Só pela afirmação do comentarista Carlos ” direito à privacidade está acima do direito à liberdade de expressão”, já justifica a proibiçãode biografias sem o aval do biografado. Há pouco, um autor sem escrúpulos (fora do país) tentou distorcer a Vida de Jesus, sem nenhum embasamento histórico. Felizmente, houve tantos erros nesse sentido, que a publicação, por si mesma, revelou-se uma farsa.
Vide o artigo do jurista Ives Gandra, publicado no Jornal do Brasil, em 16.12.2004 sobre o assunto: “A farsa Consagrada”.

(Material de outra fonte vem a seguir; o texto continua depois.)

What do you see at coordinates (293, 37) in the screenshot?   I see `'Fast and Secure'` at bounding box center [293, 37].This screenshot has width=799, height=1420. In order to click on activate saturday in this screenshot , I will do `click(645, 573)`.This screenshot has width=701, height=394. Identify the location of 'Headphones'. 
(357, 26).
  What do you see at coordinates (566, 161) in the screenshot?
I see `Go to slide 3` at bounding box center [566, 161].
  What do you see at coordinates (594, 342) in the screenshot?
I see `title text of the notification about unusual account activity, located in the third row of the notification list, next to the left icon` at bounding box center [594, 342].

Sejamos práticos: ninguém consegue editar um livro com tiragem imensa, distribuir e promover para a venda massiva a não ser que um real e efetivo projeto editorial exista, sob o interesse e riscos atinentes ao negócio. Então, o risco de “qualquer um” poder publicar biografia de outrem é quimera.
Com razão a ANEL ao propor ação para liberar a biografia “não autorizada”. É o cúmulo proibir biografias de pessoas públicas , que muitas vezes integram a cultura e a história, em prol de um interesse particular ou familiar. Caso a família ou o biografado se sinta ofendido, deve procurar o judiciário para obter uma indenização do autor. Mas jamais proibir uma publicação.
Sugestao: ao inves de cair na tentacao da “chapa branca”, a Justica pode determinar que a expressao “nao oficial” conste na capa da obra biografica, quando for o caso.
Assim, o consumidor compra sabendo de antemao que a obra nao tem o aval do biografado ou seus sucessores e a liberdade de expressao e’ preservada.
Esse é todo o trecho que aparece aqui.